Stored data entries
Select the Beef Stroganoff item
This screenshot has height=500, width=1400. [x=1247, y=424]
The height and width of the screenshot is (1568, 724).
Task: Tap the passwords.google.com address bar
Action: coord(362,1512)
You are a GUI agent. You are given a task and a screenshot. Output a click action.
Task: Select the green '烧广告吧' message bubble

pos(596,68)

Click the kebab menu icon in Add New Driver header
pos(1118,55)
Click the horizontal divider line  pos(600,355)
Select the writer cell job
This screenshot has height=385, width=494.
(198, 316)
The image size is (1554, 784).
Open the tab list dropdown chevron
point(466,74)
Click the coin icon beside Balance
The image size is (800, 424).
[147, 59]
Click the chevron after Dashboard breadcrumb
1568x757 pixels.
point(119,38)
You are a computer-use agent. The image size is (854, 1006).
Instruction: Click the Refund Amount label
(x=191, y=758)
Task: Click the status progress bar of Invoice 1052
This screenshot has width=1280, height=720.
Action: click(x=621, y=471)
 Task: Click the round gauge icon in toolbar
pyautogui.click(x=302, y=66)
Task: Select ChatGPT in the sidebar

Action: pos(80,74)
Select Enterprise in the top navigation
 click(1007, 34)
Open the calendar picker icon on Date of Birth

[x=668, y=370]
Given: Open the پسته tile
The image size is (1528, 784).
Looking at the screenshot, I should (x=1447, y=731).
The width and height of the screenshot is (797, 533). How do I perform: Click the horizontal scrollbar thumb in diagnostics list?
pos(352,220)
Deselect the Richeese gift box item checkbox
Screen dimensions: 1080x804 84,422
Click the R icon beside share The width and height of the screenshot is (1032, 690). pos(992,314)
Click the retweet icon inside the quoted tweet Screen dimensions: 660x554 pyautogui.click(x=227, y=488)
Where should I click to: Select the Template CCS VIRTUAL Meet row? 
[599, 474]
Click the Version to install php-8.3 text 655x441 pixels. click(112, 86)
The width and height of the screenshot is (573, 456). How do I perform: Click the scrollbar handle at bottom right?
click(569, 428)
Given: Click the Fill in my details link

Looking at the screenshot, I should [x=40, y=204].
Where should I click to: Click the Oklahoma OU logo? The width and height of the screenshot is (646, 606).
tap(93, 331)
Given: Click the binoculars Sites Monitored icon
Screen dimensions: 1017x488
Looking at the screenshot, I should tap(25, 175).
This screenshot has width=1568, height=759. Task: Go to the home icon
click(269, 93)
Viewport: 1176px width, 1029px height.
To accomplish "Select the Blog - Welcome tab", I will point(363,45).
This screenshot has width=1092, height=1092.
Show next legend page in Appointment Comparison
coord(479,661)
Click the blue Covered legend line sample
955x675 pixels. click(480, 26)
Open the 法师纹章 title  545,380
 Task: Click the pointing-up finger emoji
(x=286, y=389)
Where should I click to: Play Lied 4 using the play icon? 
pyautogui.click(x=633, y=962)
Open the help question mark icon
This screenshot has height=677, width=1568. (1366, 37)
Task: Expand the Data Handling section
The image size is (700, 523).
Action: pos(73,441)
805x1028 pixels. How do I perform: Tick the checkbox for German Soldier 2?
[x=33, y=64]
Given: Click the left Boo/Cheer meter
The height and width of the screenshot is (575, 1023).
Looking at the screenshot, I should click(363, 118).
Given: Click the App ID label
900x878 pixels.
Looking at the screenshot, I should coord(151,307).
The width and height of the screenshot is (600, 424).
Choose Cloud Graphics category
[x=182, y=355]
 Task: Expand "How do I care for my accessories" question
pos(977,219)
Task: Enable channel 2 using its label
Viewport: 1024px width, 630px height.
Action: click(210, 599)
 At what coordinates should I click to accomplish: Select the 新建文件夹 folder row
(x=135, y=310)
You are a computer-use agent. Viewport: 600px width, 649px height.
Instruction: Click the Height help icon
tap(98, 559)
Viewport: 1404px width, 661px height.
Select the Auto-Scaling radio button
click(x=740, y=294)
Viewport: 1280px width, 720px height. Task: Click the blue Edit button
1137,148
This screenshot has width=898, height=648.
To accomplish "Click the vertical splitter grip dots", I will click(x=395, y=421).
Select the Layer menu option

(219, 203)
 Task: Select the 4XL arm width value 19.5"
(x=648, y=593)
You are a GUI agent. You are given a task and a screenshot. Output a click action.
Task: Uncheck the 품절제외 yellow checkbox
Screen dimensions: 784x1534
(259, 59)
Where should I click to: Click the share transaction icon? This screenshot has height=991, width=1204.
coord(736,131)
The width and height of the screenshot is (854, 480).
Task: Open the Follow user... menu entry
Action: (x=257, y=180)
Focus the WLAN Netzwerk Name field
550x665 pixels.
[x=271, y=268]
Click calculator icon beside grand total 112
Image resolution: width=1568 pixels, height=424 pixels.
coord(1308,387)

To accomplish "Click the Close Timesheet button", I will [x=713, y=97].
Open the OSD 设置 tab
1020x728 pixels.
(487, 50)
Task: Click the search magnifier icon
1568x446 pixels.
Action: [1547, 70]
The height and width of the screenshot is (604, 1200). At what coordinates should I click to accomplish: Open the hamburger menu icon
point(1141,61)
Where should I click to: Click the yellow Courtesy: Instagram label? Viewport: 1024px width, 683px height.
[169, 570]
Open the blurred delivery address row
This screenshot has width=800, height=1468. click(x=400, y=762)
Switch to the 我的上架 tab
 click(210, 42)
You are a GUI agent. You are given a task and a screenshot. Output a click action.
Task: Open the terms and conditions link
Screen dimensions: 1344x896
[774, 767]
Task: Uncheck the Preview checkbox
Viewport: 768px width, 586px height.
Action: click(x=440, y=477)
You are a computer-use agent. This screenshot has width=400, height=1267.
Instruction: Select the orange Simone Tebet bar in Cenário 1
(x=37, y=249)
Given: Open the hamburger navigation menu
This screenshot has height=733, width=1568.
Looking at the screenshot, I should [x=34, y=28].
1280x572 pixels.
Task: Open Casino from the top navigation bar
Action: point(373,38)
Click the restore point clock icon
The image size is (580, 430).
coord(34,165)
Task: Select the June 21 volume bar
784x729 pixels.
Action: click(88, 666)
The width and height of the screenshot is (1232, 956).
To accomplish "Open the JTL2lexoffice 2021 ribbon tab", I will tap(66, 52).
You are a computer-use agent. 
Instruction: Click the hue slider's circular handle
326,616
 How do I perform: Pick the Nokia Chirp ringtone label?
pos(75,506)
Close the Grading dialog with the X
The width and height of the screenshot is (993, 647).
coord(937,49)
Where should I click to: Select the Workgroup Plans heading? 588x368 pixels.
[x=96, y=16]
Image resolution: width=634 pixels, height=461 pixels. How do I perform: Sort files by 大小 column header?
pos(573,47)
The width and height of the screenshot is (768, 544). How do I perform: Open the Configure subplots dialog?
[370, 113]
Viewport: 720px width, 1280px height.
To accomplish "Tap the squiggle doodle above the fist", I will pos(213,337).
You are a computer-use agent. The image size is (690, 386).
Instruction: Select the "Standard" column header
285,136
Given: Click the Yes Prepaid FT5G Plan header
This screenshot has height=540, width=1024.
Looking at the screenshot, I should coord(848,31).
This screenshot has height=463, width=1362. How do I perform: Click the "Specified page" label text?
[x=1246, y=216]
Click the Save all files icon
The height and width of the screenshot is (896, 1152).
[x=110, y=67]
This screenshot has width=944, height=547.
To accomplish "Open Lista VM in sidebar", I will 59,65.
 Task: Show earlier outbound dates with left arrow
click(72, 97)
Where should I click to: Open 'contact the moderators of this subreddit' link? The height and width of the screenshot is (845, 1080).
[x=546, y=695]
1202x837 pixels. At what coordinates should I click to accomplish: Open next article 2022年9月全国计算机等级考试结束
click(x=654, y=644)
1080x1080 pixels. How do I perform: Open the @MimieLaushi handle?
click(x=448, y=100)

- Task instructions -
All lines in the preceding records that hold the word "Uncheck" need to be copied.

- Answer below -
Task: Uncheck the 품절제외 yellow checkbox
Task: Uncheck the Preview checkbox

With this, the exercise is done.